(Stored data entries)
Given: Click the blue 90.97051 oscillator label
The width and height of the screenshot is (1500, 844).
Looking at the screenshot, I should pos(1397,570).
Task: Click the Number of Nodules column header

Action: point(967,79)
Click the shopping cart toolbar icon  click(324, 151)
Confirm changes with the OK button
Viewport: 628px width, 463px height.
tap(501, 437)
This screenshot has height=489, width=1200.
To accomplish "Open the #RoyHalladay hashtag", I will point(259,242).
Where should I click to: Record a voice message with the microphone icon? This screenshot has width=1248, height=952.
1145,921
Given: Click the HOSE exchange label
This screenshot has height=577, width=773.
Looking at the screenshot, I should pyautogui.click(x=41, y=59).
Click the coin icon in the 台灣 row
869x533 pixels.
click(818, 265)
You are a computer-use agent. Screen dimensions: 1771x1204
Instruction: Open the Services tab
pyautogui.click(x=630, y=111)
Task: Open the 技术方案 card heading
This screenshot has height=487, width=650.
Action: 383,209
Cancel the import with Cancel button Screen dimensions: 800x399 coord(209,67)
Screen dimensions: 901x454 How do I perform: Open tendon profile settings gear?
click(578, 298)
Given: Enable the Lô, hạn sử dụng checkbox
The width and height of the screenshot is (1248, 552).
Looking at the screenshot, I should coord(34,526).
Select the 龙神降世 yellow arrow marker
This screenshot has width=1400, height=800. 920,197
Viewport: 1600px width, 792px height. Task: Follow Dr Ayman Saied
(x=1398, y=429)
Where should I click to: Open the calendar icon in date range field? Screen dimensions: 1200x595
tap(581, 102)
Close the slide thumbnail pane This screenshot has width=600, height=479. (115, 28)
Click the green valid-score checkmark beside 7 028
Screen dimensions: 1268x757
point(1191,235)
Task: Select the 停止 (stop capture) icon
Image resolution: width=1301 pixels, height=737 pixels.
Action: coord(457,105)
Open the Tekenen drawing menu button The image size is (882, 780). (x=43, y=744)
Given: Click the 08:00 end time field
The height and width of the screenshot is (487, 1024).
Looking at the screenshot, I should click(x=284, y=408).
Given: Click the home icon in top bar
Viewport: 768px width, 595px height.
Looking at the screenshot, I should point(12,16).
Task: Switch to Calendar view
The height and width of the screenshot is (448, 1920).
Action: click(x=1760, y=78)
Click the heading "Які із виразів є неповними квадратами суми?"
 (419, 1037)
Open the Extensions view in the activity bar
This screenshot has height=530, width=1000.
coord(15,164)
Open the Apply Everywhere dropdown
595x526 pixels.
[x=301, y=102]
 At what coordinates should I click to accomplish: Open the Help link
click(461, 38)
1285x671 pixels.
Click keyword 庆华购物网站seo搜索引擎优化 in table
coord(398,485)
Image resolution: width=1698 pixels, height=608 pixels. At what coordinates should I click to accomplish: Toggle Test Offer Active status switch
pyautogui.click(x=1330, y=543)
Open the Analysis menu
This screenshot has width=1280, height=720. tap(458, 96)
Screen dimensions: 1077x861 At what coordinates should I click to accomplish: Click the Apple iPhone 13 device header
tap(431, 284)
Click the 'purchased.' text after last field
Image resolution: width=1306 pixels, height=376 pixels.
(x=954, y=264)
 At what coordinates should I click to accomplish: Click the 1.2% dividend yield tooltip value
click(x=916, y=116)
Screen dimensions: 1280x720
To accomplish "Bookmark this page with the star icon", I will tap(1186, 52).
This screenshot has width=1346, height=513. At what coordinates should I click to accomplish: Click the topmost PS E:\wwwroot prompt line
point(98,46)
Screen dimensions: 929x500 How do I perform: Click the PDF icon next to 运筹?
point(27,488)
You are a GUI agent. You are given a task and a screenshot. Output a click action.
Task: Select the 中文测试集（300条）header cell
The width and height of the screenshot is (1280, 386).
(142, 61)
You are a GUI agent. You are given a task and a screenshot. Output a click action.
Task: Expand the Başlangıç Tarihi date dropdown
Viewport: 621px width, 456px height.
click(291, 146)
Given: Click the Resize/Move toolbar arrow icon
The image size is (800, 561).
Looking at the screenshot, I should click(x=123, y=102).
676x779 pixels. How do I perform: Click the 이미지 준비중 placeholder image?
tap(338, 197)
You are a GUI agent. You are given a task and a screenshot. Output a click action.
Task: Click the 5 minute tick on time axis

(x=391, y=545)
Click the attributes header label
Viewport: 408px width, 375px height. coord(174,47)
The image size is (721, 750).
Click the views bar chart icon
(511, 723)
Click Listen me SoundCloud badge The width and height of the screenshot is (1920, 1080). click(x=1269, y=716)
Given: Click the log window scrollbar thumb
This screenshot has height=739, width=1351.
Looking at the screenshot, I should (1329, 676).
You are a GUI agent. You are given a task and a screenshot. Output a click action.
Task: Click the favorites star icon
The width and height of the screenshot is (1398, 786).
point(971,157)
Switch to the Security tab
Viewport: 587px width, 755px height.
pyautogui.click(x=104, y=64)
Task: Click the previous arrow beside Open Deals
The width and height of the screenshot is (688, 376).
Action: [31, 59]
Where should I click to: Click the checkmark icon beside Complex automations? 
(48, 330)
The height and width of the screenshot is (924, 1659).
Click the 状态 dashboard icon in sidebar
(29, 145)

* _Brief_:
An exact copy of all the records above is needed.

* _Result_:
Given: Click the blue 90.97051 oscillator label
The width and height of the screenshot is (1500, 844).
Looking at the screenshot, I should pos(1397,570).
Task: Click the Number of Nodules column header

Action: point(967,79)
Click the shopping cart toolbar icon  click(324, 151)
Confirm changes with the OK button
Viewport: 628px width, 463px height.
tap(501, 437)
This screenshot has height=489, width=1200.
To accomplish "Open the #RoyHalladay hashtag", I will point(259,242).
Where should I click to: Record a voice message with the microphone icon? This screenshot has width=1248, height=952.
1145,921
Given: Click the HOSE exchange label
This screenshot has height=577, width=773.
Looking at the screenshot, I should pyautogui.click(x=41, y=59).
Click the coin icon in the 台灣 row
869x533 pixels.
click(818, 265)
You are a computer-use agent. Screen dimensions: 1771x1204
Instruction: Open the Services tab
pyautogui.click(x=630, y=111)
Task: Open the 技术方案 card heading
This screenshot has height=487, width=650.
Action: 383,209
Cancel the import with Cancel button Screen dimensions: 800x399 coord(209,67)
Screen dimensions: 901x454 How do I perform: Open tendon profile settings gear?
click(578, 298)
Given: Enable the Lô, hạn sử dụng checkbox
The width and height of the screenshot is (1248, 552).
Looking at the screenshot, I should coord(34,526).
Select the 龙神降世 yellow arrow marker
This screenshot has width=1400, height=800. 920,197
Viewport: 1600px width, 792px height. Task: Follow Dr Ayman Saied
(x=1398, y=429)
Where should I click to: Open the calendar icon in date range field? Screen dimensions: 1200x595
tap(581, 102)
Close the slide thumbnail pane This screenshot has width=600, height=479. (115, 28)
Click the green valid-score checkmark beside 7 028
Screen dimensions: 1268x757
point(1191,235)
Task: Select the 停止 (stop capture) icon
Image resolution: width=1301 pixels, height=737 pixels.
Action: coord(457,105)
Open the Tekenen drawing menu button The image size is (882, 780). (x=43, y=744)
Given: Click the 08:00 end time field
The height and width of the screenshot is (487, 1024).
Looking at the screenshot, I should click(x=284, y=408).
Given: Click the home icon in top bar
Viewport: 768px width, 595px height.
Looking at the screenshot, I should point(12,16).
Task: Switch to Calendar view
The height and width of the screenshot is (448, 1920).
Action: click(x=1760, y=78)
Click the heading "Які із виразів є неповними квадратами суми?"
 (419, 1037)
Open the Extensions view in the activity bar
This screenshot has height=530, width=1000.
coord(15,164)
Open the Apply Everywhere dropdown
595x526 pixels.
[x=301, y=102]
 At what coordinates should I click to accomplish: Open the Help link
click(461, 38)
1285x671 pixels.
Click keyword 庆华购物网站seo搜索引擎优化 in table
coord(398,485)
Image resolution: width=1698 pixels, height=608 pixels. At what coordinates should I click to accomplish: Toggle Test Offer Active status switch
pyautogui.click(x=1330, y=543)
Open the Analysis menu
This screenshot has width=1280, height=720. tap(458, 96)
Screen dimensions: 1077x861 At what coordinates should I click to accomplish: Click the Apple iPhone 13 device header
tap(431, 284)
Click the 'purchased.' text after last field
Image resolution: width=1306 pixels, height=376 pixels.
(x=954, y=264)
 At what coordinates should I click to accomplish: Click the 1.2% dividend yield tooltip value
click(x=916, y=116)
Screen dimensions: 1280x720
To accomplish "Bookmark this page with the star icon", I will tap(1186, 52).
This screenshot has width=1346, height=513. At what coordinates should I click to accomplish: Click the topmost PS E:\wwwroot prompt line
point(98,46)
Screen dimensions: 929x500 How do I perform: Click the PDF icon next to 运筹?
point(27,488)
You are a GUI agent. You are given a task and a screenshot. Output a click action.
Task: Select the 中文测试集（300条）header cell
The width and height of the screenshot is (1280, 386).
(142, 61)
You are a GUI agent. You are given a task and a screenshot. Output a click action.
Task: Expand the Başlangıç Tarihi date dropdown
Viewport: 621px width, 456px height.
click(291, 146)
Given: Click the Resize/Move toolbar arrow icon
The image size is (800, 561).
Looking at the screenshot, I should click(x=123, y=102).
676x779 pixels. How do I perform: Click the 이미지 준비중 placeholder image?
tap(338, 197)
You are a GUI agent. You are given a task and a screenshot. Output a click action.
Task: Click the 5 minute tick on time axis

(x=391, y=545)
Click the attributes header label
Viewport: 408px width, 375px height. coord(174,47)
The image size is (721, 750).
Click the views bar chart icon
(511, 723)
Click Listen me SoundCloud badge The width and height of the screenshot is (1920, 1080). click(x=1269, y=716)
Given: Click the log window scrollbar thumb
This screenshot has height=739, width=1351.
Looking at the screenshot, I should (1329, 676).
You are a GUI agent. You are given a task and a screenshot. Output a click action.
Task: Click the favorites star icon
The width and height of the screenshot is (1398, 786).
point(971,157)
Switch to the Security tab
Viewport: 587px width, 755px height.
pyautogui.click(x=104, y=64)
Task: Click the previous arrow beside Open Deals
The width and height of the screenshot is (688, 376).
Action: [31, 59]
Where should I click to: Click the checkmark icon beside Complex automations? 
(48, 330)
The height and width of the screenshot is (924, 1659).
Click the 状态 dashboard icon in sidebar
(29, 145)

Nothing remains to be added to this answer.